- Aim of the exercise
Arrange the data below as a JSON list of strings, with one string for each line and any blank lines omitted.

- Listed entries
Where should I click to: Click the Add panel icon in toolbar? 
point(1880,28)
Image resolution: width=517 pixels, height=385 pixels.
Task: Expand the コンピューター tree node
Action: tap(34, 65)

- Solved exercise
[
  "Where should I click to: Click the Add panel icon in toolbar? ",
  "point(1880,28)",
  "Image resolution: width=517 pixels, height=385 pixels.",
  "Task: Expand the コンピューター tree node",
  "Action: tap(34, 65)"
]